Gongora’s “Solitudes”

Luis de Gongora (1561-1627) published Solitudes or Soledades in 1612, representative of the era of Spanish Golden Age poetry. But these Solitudes have little to do with solitude. The poems are set in isolated physical locales and reflective of solitary landscapes. But the lengthy poems are of little interest to solitaries, barely meriting an article or extended essay. As their modern translator Edward Meryon Wilson notes in his 1965 preface to the poems:

The story of The Solitudes is not important in itself and has little narrative interest. It is merely a convenient peg on which Gongora could hang his superb descriptions, elaborated by all the arts of metaphor and hyperbole, and interspersed with beautiful lyrics. The action takes place in a world that is curiously artificial and rich. …

Thus, the first Solitude (there are only two anyway, the planned additional two never having been composed) begins with a shipwrecked youth who explores the shore and discovers a shepherd’s hut. Gongora describes the hut as a hermitage, a “well-found” hermitage, further rhapsodizing about it as “Temple of Palas,” as “Flora’s granary,” as “Edifice sublime,” as a place where there is no pride, flattery, envy, ambitious care, favor, false security.

After these paeans of praise, the poem quickly moves on to even more artificial sentiments.

Gongora’s artificiality is in part a device of his era, and in part an ignorance of his supposed subject. The poet had little interest in solitude. He was of a comfortable family, and became a church deacon, ordained a priest late in life, often reprimanded for his habits, including gambling and bullfights. Accused by the local bishop of not attending church services, Gongora responded that he attended whenever his superiors did. Gongora was fond of wealth, talkative, argumentative, and slothful. His feud with rival poet Francisco de Quevedo was played out in derisive poems that only lowered Gongora’s reputation. Ultimately his penchant for card-playing left him impoverished in old age. Too late to make the acquaintance of solitude and hermitages.

Buddh Gaia

Late Irish thinker John Moriarty once told an interviewer that he had been writing the same book all his life. Thus, among those books best singled out is Night Journey to Buddh Gaia as representative of Moriarty’s theme: the “twelve woes” of cultural unconscious, simmering below the surface of Western thought and action. He itemizes them as representative myth or history:

the pre-cosmic Abyss
the Cedar Forest
the sandbank of Apophus
the pit in Lascaux
Pasiphae’s calving ground
the Theatre of Dionysius in Athens
the Colosseum in Rome
the Green Chapel
the cemetery in Elsinore
the deck of the Pequod
Dover Beach
Auschwitz

Note how as time passes, myth becomes more and more history, until time and psyche converge.

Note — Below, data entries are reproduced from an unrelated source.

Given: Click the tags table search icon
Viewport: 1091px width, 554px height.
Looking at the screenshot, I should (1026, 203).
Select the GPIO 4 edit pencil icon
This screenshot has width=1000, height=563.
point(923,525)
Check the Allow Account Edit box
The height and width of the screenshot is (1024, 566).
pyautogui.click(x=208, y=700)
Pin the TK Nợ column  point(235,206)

Each “woe” is not merely an act of cultural violence but a reverberation of the haunting instinct of aggression within the human psyche made large into the cultural psyche or unconscious, spilling out over time to belie any sense of moral or epistemological progress in the West. Moriarty cites Nietzsche’s comment that in his time has been discovered that the Jurassic will have its say in us. From Mesopotamia to Egypt to Judea to Greece to Rome and on into the modern era, the West has always been intent on slaying dragons, on vanquishing enemies, on applying a “final solution.” And thus, in short, the West has “failed.”

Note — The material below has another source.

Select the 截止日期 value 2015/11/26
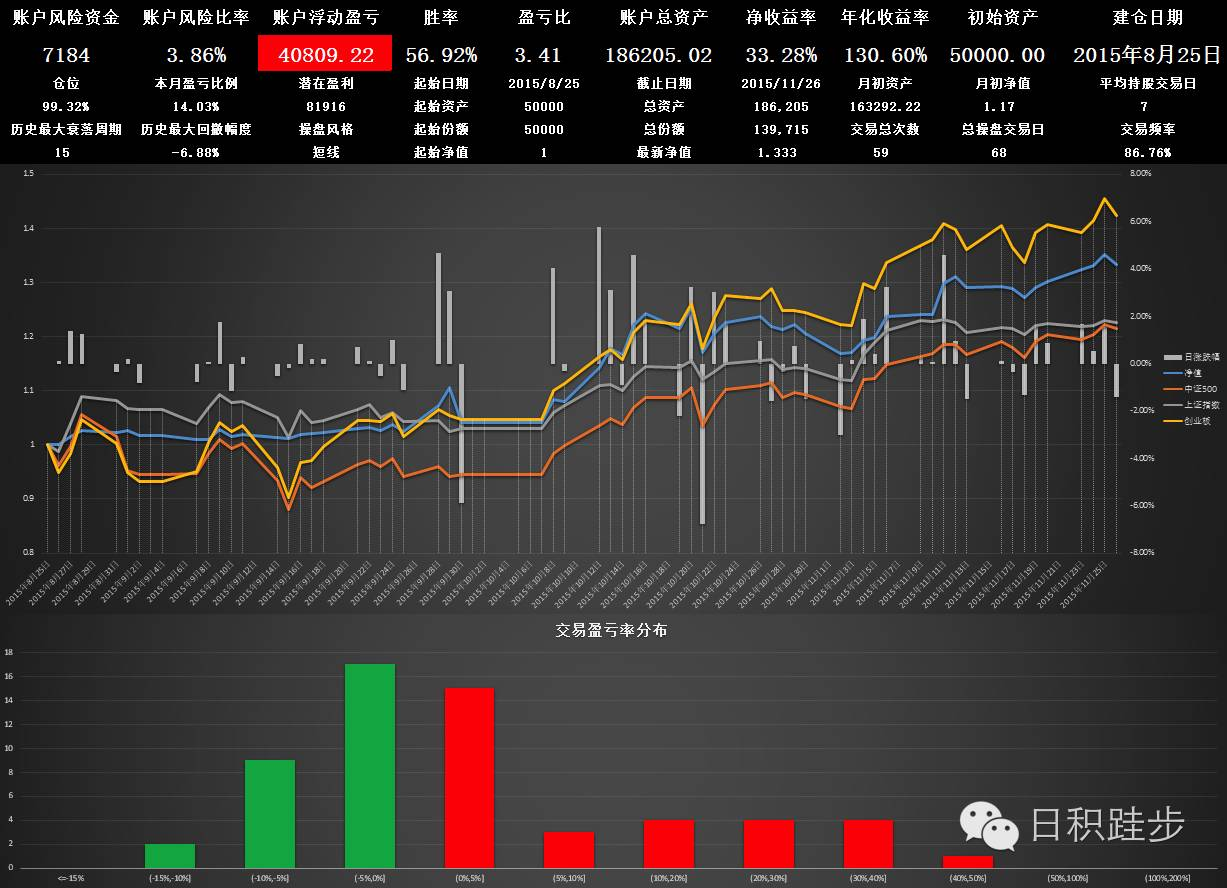1227x888 pixels. tap(781, 83)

Moriarty is a grand storyteller, and his recreation of the myths, weaving back and forth to illustrate their import with philosophy and literary analysis, creates a intriguing canvas of high points of insight. For example, the felling of the first tree in the Cedar Forest — Gilgamesh’s quest to slay the beast and forest-guardian Huwara — reverberates down the centuries as the first ecocide. Though that is not the term Moriarty uses.

Of Job and Macbeth, Moriarty writes:

There are such nights. There is suffering. Therefore there is not nihil, the nihil that would make possible the consolation that is the gift of nihilism. Is this Hell? Not yet, because at this early hour of the night there is still the buoyancy of desperation. And giving cruelty a medium in which to be cruel to the very end, there is the buoyancy of hope still glowing in its own ashes.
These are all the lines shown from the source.